Что такое проза, настоящая проза, как не магическое заклинание, способное сотворить новую реальность из небытия, организовать хаос окружающего мира в стройную мелодию истории, воплотиться в незначительных, бытовых предметах и сделать их вдруг символами, вехами целой эпохи. Настоящая проза, как и поэзия, не только парижской жизни, но и любой другой, вызывает в нас глубочайшие эмоции, трогает нашу душу, потрясает до глубины души. И мы верим в то, о чём читаем, мы ускользаем от нашего мира в выдуманный мир, вернее, в пересказанный писателем мир, где Римская империя, жёлтая кухня, парижский эпос, пасхальные блюда и единороги оживают в пределах одного пространства. И в этом пространстве повествования даже помятая дорогая сумка может вдруг стать «королевой в изгнании», мистическим предметом, который как оберег проводит женщину через её свадьбы и разводы, переезды, рождение детей, большие и маленькие радости, и вдруг оказывается, что это не просто сумка, а сама жизнь, в которую мы пытаемся включить столько всего, что она трещит по швам. И вдруг оказывается, что пирог – это больше чем пирог, на самом деле – это слои бытия, в которые проваливаются семьи и целые поколения, собравшиеся за одним столом и смотрящие друг другу в глаза. И сумка, и пирог, и единороги, и даже старое вино вдруг становятся любовью, квинтэссенцией любви, воплощающей себя в простых и понятных каждому вещах, у которых есть вкус, очертание и запах. Любовью, в которой высший смысл – это огонь домашнего очага, пламя, из которого мы все вышли со своими надеждами, радостями и страстями.

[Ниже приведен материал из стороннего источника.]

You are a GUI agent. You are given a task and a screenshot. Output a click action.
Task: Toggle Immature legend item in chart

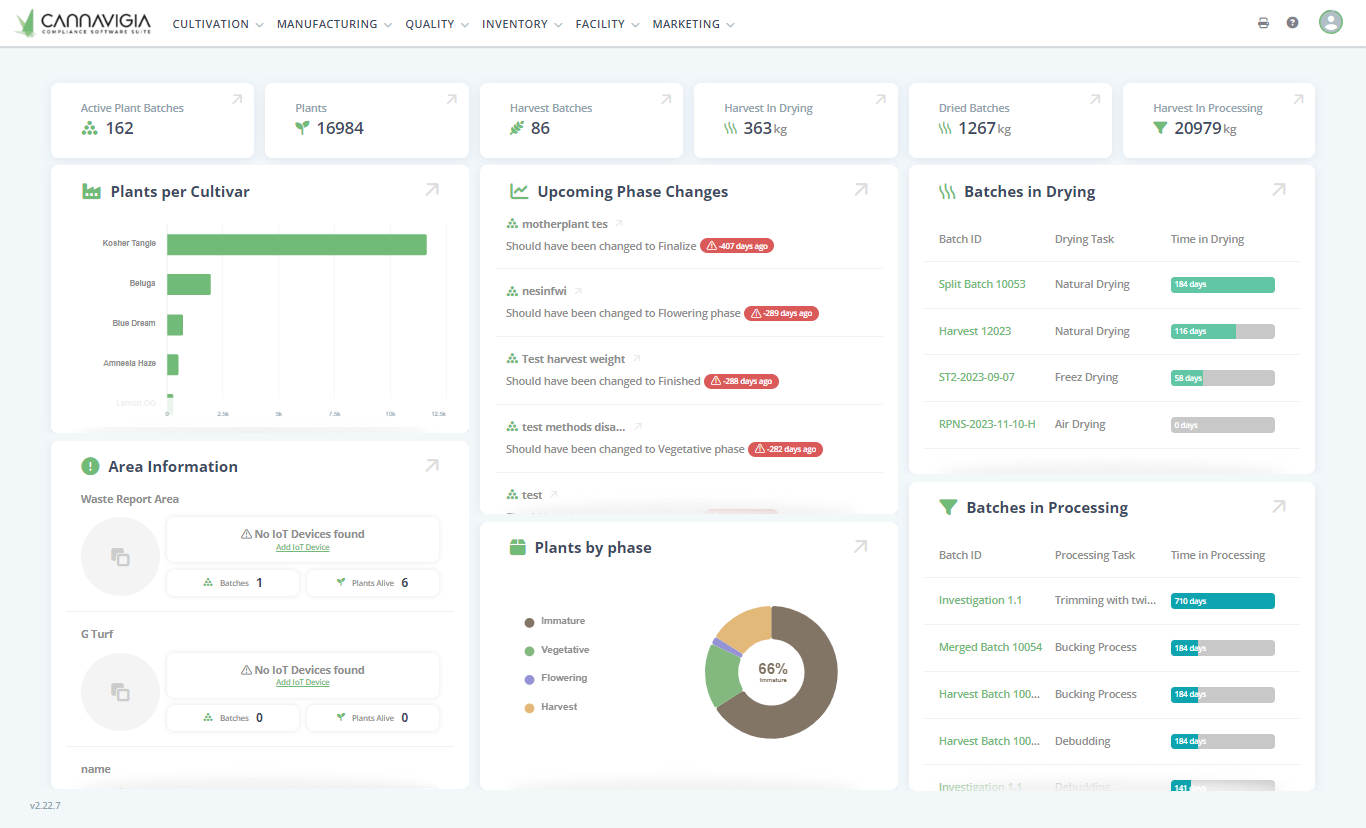562,621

«Беззвучно я крадусь на кухню и становлюсь резать яблоки на харосет. За окном начинает светать. Я режу яблоки и стол к завтраку держу в уме. Накрываю к завтраку и стол к вечеру держу в уме. Бегаю в столовую со скатертями и салфетками и солёную воду держу в уме. Проснулись дети. Я кручусь между столовой, кухней, детьми и всем, что я держу в уме» (Елена Якубсфельд, «Мамушка»).

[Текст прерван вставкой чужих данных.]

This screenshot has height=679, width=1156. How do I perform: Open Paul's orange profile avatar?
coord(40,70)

И в этом овеществлённом, осязаемом, женском мире предмет становится живым, становится «вещью в себе», тем шариком, которого любили всем сердцем, а он улетел, прощанием с надеждами, выплаканными слезами, смирением, бесконечным смирением и приходящими вслед за ним мудростью и любопытством к жизни.



И вдруг, заразившись этими мудростью и любопытством, мы открываем для себя заново незнакомый нам, самобытный мир, как будто с того, что мы видим обычно, вдруг сдёрнули театральный занавес и представили нам закулисье героев древнегреческой трагедии. Вот они сняли маски и открылись нам во всей своей простоте, величии, нежности и боли.

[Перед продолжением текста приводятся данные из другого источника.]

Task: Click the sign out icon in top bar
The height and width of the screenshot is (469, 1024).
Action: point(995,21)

«Кто он? Кто сумел вскружить голову этой женщине, её традициям, воспоминаниям? Вскружить так, чтоб неожиданно стали единственно разумными эти неразумные в дождь туфли – какая разница, во что обуты твои ноги, если земля уходит из-под ног, если любовь бьет под коленки?» (Елена Якубсфельд, «Влюбленная»).


И мы вдруг понимаем, что несмотря на явную автобиографичность рассказов, речь в книге вовсе не об Елене Якубсфельд, не о её детях, её муже и её ощущениях. Ведь все мы пишем не столько о себе, сколько пытаемся передать другим по проводам своей души что-то большее, чем мы сами. И Париж в этой книге – не Париж, а вся Земля. И женщина в этой книге – это не просто женщина, но архетип матери, сидящей у колыбели, чья всепрощающая, всепринимающая любовь готова объять мир, чьё тепло согреет не только своих, но и всех-всех детей на свете. Спасёт и согреет и того ребёнка, жизнь которого сгорела в жерновах жестоких войн, затеянных взрослыми, и ребёнка, который плачет из-за улетевшего в небо шарика, потому что вдруг осознал цену, которую однажды придётся заплатить всем, кто бродит по исхоженным тропам в поисках счастья и любви.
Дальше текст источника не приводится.